--- begin ---

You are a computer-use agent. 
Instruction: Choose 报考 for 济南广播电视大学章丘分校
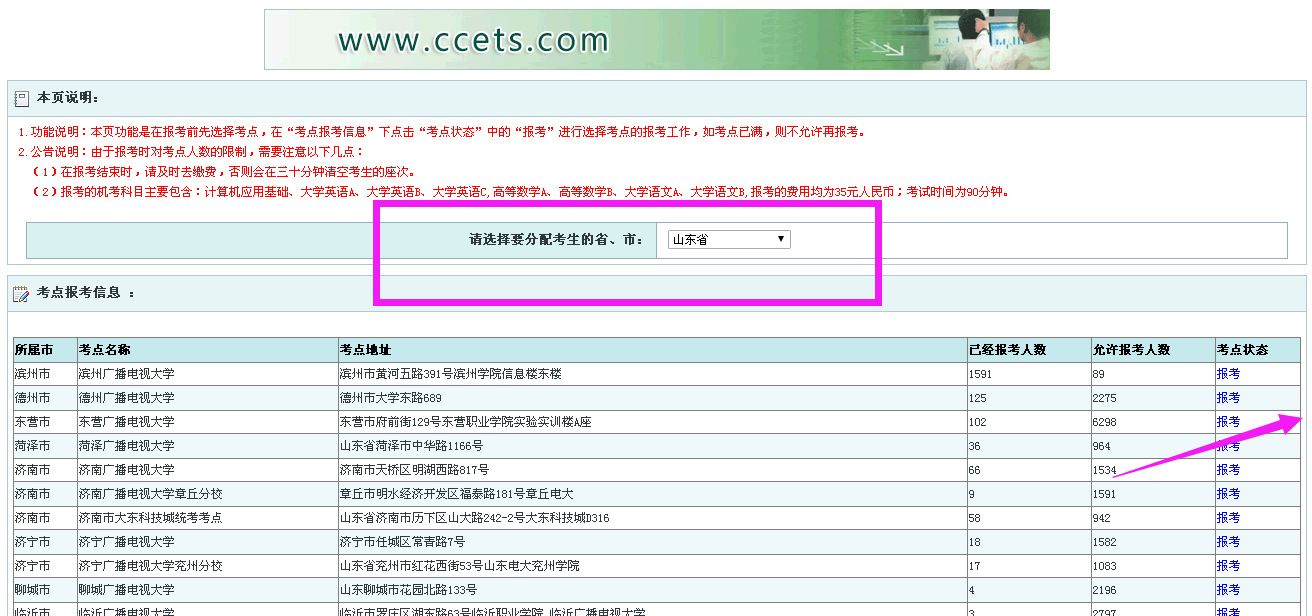pos(1228,494)
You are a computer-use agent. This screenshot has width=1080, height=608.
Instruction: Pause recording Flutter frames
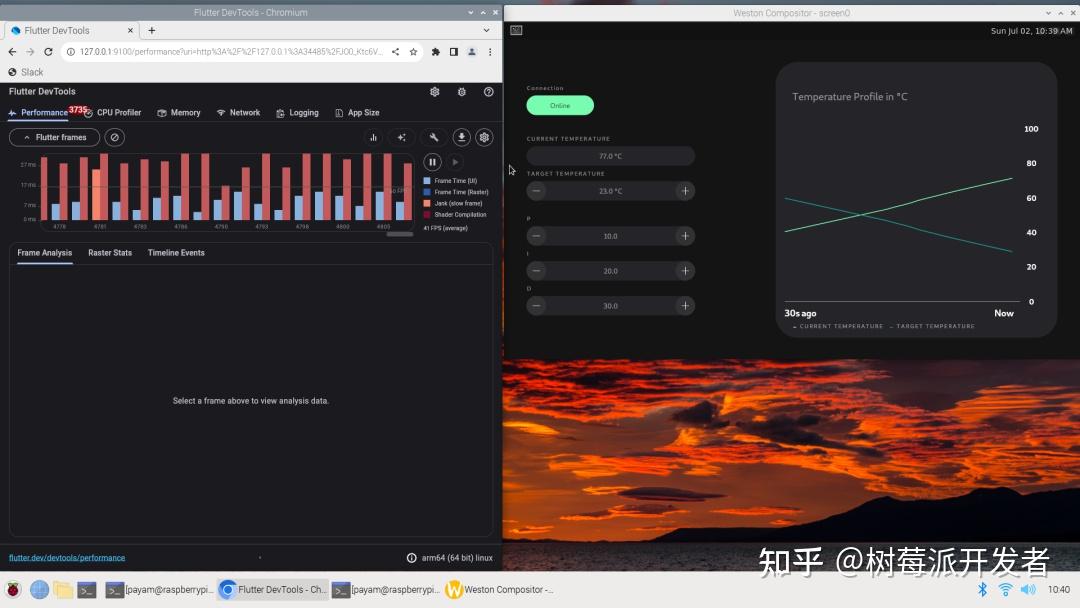[x=431, y=161]
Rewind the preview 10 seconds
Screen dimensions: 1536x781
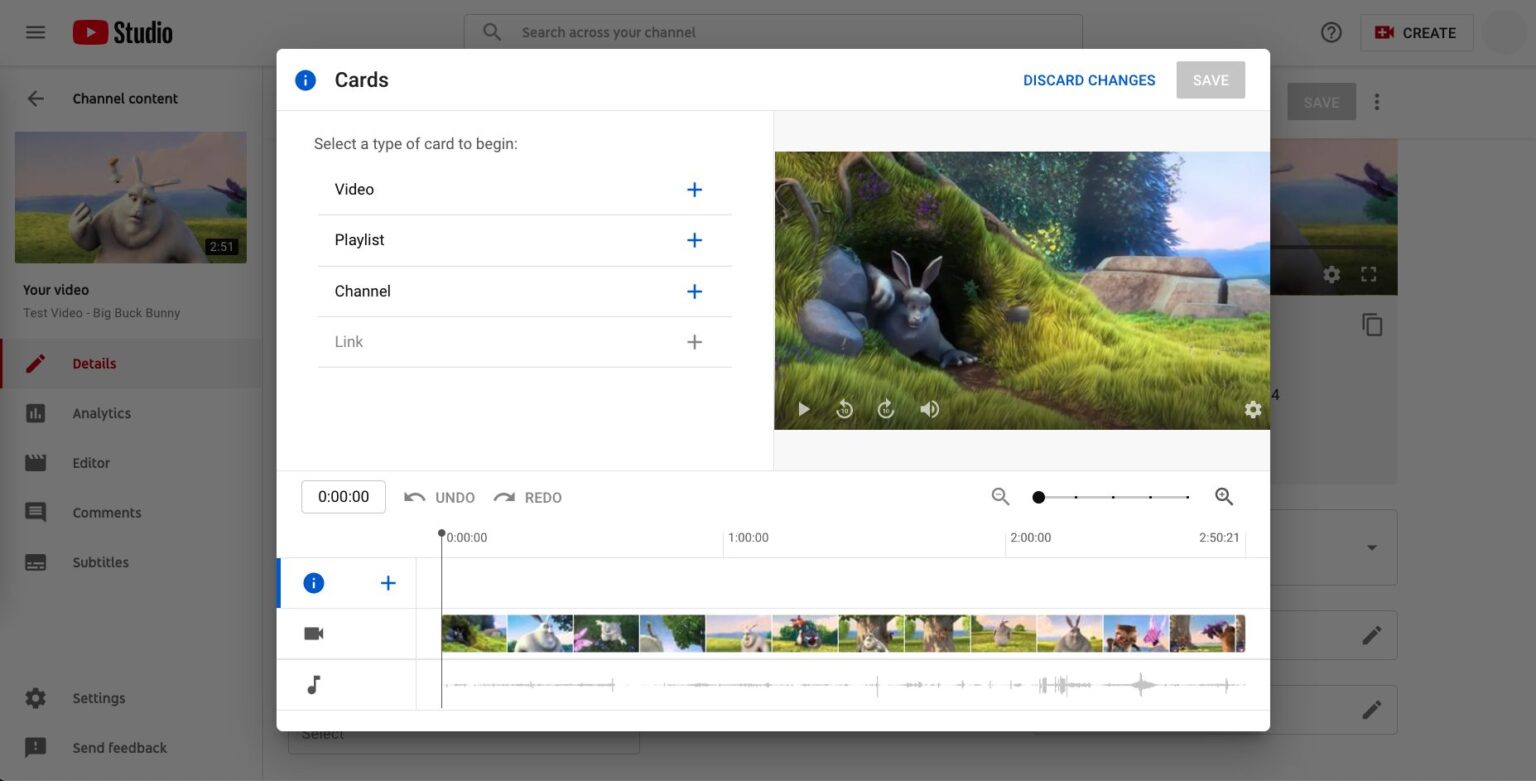[x=844, y=409]
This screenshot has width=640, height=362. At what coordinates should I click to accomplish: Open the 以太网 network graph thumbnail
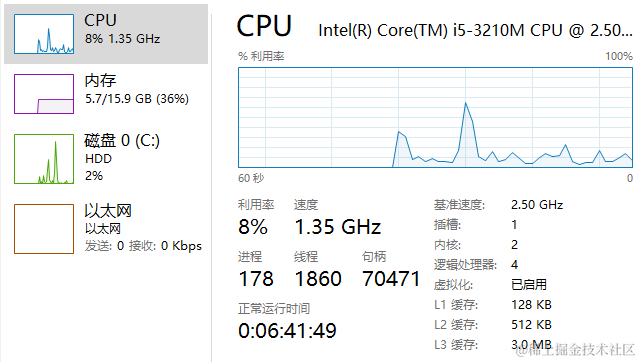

--- end ---

▶ _The exercise_: Rewrite all of the rows above, changing "screenshot" to "screen image" everywhere and keeping everything else the same. Leave the pictures out.

▶ _The completed task_:
You are a computer-use agent. 
Instruction: Choose 报考 for 济南广播电视大学章丘分校
pos(1228,494)
You are a computer-use agent. This screen image has width=1080, height=608.
Instruction: Pause recording Flutter frames
[x=431, y=161]
Rewind the preview 10 seconds
Screen dimensions: 1536x781
[x=844, y=409]
This screen image has width=640, height=362. At what coordinates should I click to accomplish: Open the 以太网 network graph thumbnail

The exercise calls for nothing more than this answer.